In any case, let's suppose this is a long-term trend. If that is a case, than this means potential benefits for American education and the cause for integration of public schools, according to Dana Goldstein:
We know school segregation is a major social crisis because—despite the good performance of some high-poverty schools—poor children tend to have better academic outcomes when they attend school alongside middle class students.There is also some evidence that highly effective teachers prefer working in integrated schools.And it is my own strongly held belief that all children benefit from exposure to other children whose backgrounds are different from their own.
With more middle and upper-income young families now showing a predilection for urban living, city school districts have a wonderful opportunity to create more integrated schools. There are several ways they can do this:
1. By purposefully drawing school enrollment boundaries to encompass both high-income and low-income housing stock. My small Brooklyn neighborhood of Cobble Hill/Boerum Hill contains multimillion dollar, single-family brownstones, as well as a large housing project. Yet only one of the local elementary schools is truly diverse while the other two—both in easy walking distance—are segregated.
3. By creating magnet schools that draw students from across the city, and that do not require high test scores for enrollment. (Chris Hayes’ new book, Twilight of the Elites, is eloquent on the problem of frantic, expensive test-prep contributing to urban school segregation.)
All of these suggestions have merit to them, and should at least be up on the table for debate in policy and political circles. I do have one suggestion for the second proposal above regarding charter schools, assuming they are part of this picture to begin with. Right now, they do more to hurt the cause of integration in public schools than help. And it is one thing to "ask" charter schools to embrace diversity, but I think they will. I am uneasy about how selective charters would become if they are given the ability to recruit white, middle-class students. The one fear I have is that they may overrecruit white, middle-class students who tend to perform better on standardized tests. School boards and politicians have to make sure that in such a scenario as Goldstein is proposing, that such selectivness doesn't take place.4. And by attacking residential segregation head-on, in part through the sort of housing policies that Slate’s Matt Yglesias proposes in his book, The Rent is Too Damn High.
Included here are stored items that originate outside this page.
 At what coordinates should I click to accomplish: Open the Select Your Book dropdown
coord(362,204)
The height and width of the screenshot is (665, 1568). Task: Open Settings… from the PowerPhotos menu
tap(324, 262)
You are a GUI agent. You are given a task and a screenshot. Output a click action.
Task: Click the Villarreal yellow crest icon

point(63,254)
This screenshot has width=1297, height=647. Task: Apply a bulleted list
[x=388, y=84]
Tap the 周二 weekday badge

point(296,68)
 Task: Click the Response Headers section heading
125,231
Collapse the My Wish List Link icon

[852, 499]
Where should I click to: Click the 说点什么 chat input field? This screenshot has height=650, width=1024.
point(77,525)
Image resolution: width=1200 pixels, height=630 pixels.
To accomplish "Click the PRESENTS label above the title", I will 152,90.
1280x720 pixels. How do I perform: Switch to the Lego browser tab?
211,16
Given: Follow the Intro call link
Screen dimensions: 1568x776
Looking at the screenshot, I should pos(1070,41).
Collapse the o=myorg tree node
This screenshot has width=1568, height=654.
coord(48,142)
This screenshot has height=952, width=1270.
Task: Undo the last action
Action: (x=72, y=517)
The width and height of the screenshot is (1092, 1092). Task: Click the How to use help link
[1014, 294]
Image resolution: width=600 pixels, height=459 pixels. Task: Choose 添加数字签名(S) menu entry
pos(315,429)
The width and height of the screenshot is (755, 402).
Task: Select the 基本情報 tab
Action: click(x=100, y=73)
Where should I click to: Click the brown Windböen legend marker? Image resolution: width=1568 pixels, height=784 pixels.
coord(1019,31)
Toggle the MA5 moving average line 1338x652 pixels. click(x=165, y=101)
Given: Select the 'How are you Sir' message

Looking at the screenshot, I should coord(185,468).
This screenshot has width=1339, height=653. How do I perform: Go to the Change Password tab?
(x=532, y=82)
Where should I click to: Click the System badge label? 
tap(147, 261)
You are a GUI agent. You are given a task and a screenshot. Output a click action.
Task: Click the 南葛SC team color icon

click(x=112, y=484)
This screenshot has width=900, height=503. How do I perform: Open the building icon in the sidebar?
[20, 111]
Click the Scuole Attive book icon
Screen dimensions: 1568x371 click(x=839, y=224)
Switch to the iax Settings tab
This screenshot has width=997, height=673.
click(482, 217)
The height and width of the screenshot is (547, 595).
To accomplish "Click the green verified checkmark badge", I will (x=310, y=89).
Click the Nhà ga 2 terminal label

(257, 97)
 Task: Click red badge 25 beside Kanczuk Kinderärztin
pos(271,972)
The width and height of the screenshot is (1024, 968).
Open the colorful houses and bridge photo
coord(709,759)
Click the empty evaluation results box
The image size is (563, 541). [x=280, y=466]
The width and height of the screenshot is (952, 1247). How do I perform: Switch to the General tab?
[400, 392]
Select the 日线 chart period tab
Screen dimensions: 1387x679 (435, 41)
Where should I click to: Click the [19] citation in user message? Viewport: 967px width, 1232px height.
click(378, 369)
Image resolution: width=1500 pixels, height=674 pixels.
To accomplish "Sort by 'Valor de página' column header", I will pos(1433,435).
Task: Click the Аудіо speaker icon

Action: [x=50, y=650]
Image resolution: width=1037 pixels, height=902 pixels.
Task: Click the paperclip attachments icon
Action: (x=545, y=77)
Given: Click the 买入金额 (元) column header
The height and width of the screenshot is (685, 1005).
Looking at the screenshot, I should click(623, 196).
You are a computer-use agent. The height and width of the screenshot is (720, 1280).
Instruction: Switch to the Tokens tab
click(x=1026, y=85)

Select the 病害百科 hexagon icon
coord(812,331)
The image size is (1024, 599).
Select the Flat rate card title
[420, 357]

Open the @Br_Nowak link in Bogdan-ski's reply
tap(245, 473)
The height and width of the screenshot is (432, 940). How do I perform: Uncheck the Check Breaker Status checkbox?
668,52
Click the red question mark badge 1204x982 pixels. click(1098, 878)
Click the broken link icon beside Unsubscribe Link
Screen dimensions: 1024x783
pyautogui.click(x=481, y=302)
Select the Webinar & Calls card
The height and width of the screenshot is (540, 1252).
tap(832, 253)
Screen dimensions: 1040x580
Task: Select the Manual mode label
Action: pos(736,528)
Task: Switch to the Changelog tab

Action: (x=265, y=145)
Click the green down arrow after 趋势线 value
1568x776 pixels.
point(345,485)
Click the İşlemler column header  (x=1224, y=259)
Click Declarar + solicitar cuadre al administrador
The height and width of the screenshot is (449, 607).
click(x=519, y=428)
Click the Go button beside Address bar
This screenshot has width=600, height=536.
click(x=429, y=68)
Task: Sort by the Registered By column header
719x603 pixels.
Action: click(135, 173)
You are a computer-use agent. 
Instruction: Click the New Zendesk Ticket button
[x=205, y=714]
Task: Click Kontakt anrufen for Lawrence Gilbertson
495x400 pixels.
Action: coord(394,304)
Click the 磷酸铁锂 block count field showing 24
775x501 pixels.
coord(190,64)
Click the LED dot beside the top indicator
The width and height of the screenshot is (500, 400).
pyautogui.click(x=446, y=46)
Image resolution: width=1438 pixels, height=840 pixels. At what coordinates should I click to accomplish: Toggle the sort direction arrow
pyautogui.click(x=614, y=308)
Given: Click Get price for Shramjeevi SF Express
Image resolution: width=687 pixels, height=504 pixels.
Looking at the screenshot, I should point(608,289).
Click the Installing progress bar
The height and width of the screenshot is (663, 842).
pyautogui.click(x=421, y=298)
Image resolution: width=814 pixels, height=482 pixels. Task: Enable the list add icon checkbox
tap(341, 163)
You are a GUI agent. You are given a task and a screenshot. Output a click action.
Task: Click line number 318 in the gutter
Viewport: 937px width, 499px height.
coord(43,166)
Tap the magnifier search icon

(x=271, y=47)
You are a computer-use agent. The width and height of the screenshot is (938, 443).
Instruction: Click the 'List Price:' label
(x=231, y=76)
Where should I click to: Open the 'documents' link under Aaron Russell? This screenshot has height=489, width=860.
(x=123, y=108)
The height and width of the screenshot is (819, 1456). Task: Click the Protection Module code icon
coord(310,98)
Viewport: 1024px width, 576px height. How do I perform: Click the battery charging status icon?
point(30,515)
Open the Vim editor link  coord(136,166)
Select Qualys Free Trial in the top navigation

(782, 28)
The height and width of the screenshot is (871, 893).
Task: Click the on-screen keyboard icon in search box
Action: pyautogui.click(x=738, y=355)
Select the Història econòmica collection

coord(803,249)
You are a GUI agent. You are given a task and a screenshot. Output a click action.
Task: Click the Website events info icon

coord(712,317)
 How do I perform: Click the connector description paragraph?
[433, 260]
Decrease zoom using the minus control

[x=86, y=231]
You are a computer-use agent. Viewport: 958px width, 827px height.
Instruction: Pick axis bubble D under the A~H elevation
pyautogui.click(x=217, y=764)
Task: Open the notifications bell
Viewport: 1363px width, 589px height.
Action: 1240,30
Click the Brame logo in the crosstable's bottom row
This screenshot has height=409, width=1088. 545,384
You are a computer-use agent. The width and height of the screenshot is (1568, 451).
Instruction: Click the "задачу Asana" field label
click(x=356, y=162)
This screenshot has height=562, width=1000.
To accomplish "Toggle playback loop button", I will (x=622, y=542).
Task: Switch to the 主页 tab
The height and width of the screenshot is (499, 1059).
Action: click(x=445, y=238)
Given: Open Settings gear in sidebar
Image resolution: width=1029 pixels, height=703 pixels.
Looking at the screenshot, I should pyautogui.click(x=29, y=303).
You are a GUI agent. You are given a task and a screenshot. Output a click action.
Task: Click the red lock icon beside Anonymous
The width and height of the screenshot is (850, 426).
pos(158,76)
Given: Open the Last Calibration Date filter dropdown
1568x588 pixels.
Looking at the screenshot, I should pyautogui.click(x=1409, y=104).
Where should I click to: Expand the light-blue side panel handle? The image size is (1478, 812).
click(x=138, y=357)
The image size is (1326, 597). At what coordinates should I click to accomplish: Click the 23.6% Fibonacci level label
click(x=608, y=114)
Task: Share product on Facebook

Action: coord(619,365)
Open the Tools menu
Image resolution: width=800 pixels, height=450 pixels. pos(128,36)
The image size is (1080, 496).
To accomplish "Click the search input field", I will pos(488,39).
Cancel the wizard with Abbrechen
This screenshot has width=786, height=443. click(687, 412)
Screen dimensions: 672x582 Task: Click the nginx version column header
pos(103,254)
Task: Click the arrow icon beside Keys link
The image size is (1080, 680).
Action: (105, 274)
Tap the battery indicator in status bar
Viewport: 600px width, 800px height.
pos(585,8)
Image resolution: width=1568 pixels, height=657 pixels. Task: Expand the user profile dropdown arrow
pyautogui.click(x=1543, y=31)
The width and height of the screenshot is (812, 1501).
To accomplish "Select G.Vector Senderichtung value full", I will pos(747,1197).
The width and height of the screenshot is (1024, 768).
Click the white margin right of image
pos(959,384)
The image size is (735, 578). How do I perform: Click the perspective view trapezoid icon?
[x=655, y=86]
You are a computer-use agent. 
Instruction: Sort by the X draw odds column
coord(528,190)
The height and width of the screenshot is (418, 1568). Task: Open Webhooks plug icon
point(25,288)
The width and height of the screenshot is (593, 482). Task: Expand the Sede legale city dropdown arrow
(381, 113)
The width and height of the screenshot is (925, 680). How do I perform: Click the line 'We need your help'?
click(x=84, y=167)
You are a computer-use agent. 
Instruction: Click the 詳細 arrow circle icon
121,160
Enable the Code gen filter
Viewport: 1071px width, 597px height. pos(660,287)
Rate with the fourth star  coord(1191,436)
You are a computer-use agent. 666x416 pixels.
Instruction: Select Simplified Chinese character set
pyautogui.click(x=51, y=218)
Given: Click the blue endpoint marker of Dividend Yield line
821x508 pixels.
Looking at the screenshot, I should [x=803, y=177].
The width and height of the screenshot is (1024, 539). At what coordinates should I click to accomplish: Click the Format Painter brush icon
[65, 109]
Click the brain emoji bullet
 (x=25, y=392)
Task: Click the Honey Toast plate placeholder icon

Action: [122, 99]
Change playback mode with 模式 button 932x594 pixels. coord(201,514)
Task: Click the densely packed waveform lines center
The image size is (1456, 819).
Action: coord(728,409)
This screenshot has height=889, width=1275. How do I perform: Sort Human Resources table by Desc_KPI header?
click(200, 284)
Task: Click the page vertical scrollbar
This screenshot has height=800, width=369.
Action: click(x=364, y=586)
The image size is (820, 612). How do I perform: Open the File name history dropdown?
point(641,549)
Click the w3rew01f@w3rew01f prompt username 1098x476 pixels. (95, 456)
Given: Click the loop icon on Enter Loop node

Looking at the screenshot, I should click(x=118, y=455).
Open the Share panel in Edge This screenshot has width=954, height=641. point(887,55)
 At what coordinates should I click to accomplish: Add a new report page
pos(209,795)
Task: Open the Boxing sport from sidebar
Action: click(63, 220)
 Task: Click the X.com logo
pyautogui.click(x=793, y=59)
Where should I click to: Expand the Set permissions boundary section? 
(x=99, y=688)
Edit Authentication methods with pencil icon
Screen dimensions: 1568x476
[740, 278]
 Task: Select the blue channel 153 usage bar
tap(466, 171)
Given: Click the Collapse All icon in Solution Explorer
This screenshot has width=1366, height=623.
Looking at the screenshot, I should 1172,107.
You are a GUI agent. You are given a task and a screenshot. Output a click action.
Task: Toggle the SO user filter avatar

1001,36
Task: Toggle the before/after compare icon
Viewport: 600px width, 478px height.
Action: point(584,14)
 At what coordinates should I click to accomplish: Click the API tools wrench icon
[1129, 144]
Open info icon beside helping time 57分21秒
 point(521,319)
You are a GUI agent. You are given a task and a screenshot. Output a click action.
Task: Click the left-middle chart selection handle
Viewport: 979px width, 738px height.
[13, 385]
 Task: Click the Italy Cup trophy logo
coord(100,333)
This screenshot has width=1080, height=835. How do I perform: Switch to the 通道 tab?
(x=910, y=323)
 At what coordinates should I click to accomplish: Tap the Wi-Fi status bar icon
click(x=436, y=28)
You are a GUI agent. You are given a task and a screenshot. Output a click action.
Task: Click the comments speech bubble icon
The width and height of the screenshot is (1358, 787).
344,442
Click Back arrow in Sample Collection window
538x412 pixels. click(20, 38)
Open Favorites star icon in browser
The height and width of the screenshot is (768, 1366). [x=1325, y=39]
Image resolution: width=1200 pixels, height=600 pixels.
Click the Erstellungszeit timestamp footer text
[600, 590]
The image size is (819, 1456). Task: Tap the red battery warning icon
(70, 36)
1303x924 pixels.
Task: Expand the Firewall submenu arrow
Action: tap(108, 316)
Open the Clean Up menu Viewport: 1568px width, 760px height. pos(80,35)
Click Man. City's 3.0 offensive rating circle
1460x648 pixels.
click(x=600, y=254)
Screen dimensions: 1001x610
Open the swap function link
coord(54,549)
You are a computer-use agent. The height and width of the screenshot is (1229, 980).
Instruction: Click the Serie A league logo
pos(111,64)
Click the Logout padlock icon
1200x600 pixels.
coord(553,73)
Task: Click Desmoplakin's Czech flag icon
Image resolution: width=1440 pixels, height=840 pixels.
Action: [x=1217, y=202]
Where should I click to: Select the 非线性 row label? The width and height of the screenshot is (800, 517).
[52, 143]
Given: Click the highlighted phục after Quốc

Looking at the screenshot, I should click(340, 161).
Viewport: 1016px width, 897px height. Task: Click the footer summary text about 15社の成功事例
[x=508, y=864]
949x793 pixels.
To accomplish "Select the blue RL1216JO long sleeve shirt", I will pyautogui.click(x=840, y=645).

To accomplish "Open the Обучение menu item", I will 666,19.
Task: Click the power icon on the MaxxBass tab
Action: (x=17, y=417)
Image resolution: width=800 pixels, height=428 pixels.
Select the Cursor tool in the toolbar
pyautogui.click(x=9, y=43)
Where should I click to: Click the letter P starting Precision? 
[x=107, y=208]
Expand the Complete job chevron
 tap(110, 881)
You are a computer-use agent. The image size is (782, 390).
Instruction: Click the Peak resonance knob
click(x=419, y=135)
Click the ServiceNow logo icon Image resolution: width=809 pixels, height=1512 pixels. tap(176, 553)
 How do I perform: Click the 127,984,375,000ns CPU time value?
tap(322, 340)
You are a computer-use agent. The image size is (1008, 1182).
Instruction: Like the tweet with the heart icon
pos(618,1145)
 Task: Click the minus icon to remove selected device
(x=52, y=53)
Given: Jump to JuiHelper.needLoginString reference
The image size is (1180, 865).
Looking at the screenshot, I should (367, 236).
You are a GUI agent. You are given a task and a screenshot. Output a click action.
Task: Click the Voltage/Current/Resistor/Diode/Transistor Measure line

I would also add that redrawing boundary lines is a good suggestion, but good luck getting the public and local politicans (especially in more, white suburban districts) to agree to it. Here in the Kansas City metro area on the Kansas side for example, I have a hard time imagining Johnson County schools (Shawnee Mission, De Soto) agreeing to share students with Wyandott County schools (Turner, KCK). Goldstein expresses similar skepticism at the end of her post:
Sadly, no American governor or big city mayor I know of has committed to school integration as a central, clearly articulated facet of his or her education reform agenda. In part, this is because so many middle and upper class parents still feel skittish about sending their children to school with poor kids, and so “school choice” policies have evolved, in many cities, as a way to de facto segregate the children of the creative class. If we continue down this road, we simply won’t be taking advantage of the social, civic, and academic upsides of our rapidly diversifying cities. That would be a national shame.